Task statement. When you reach the line with "Terms (166, 2548)", transcribe it and each line after it through the last one below, exactly. Pictures stay out.

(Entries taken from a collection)
*** Begin section ***

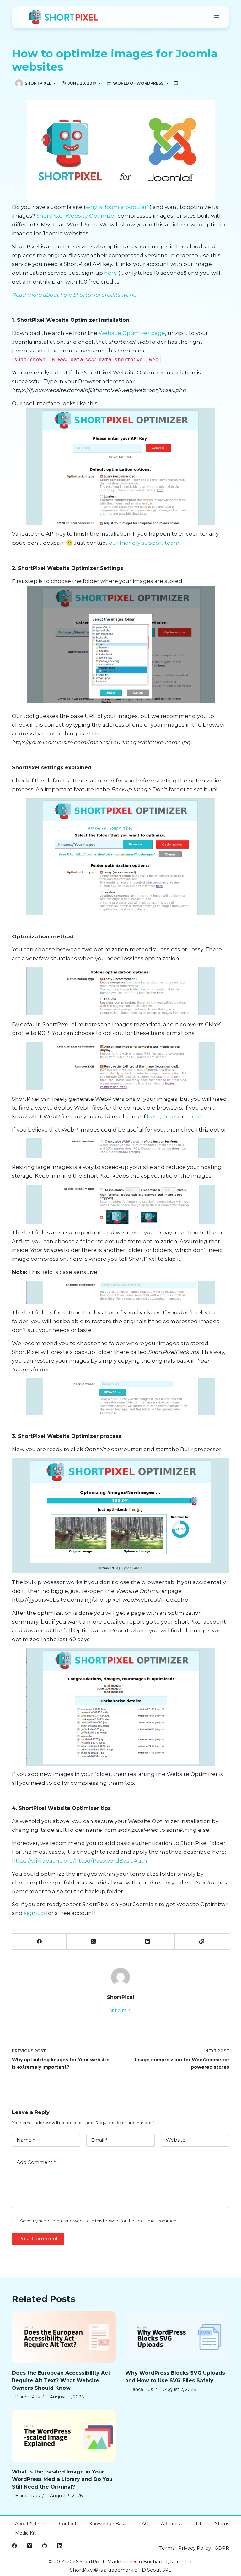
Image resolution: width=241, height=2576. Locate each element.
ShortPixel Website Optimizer (77, 216)
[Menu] (216, 17)
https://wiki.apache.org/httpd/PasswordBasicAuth (79, 1861)
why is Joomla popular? (118, 207)
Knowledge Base (107, 2523)
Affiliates (170, 2523)
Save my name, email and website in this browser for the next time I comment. (99, 2220)
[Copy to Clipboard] (202, 1942)
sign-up (34, 1913)
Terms (166, 2548)
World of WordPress (138, 83)
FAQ (144, 2523)
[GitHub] (44, 2545)
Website (175, 2140)
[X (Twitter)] (94, 1942)
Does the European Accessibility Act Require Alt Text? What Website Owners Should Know (61, 2380)
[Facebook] (39, 1942)
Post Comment (38, 2239)
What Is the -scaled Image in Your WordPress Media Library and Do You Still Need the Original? (62, 2479)
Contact (68, 2523)
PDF (197, 2523)
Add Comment (36, 2162)
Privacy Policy (194, 2548)
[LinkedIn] (148, 1942)
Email (99, 2140)
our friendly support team (144, 543)
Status (222, 2523)
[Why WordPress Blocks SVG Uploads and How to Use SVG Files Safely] (177, 2337)
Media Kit (25, 2533)
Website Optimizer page (132, 333)
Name (26, 2140)
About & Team (30, 2523)
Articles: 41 (121, 2010)
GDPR (222, 2548)
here (110, 273)
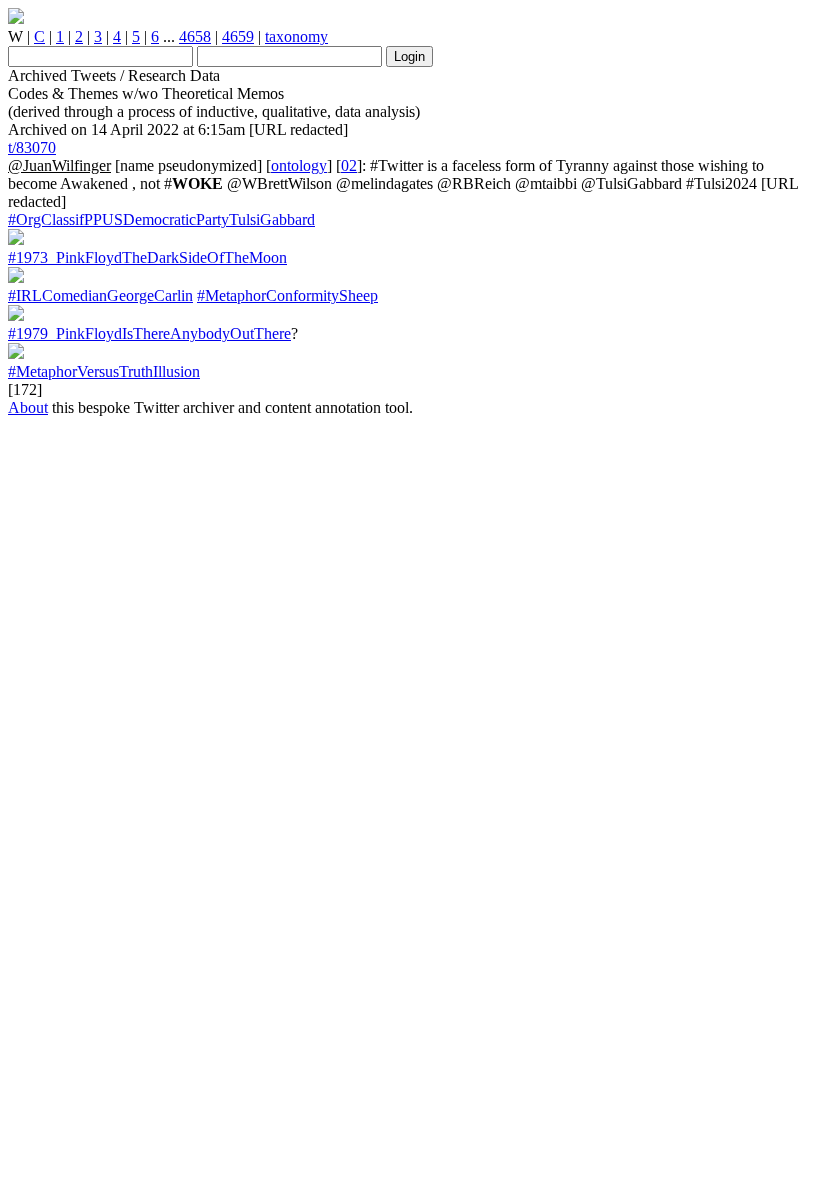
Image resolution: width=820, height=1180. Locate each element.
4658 (195, 36)
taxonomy (296, 36)
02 (349, 165)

*** End section ***

Solution.
Terms (166, 2548)
World of WordPress (138, 83)
FAQ (144, 2523)
[GitHub] (44, 2545)
Website (175, 2140)
[X (Twitter)] (94, 1942)
Does the European Accessibility Act Require Alt Text? What Website Owners Should Know (61, 2380)
[Facebook] (39, 1942)
Post Comment (38, 2239)
What Is the -scaled Image in Your WordPress Media Library and Do You Still Need the Original? (62, 2479)
Contact (68, 2523)
PDF (197, 2523)
Add Comment (36, 2162)
Privacy Policy (194, 2548)
[LinkedIn] (148, 1942)
Email (99, 2140)
our friendly support team (144, 543)
Status (222, 2523)
[Why WordPress Blocks SVG Uploads and How to Use SVG Files Safely] (177, 2337)
Media Kit (25, 2533)
Website Optimizer page (132, 333)
Name (26, 2140)
About & Team (30, 2523)
Articles: 41 (121, 2010)
GDPR (222, 2548)
here (110, 273)
Image resolution: width=820, height=1180. Locate each element.
4658 (195, 36)
taxonomy (296, 36)
02 (349, 165)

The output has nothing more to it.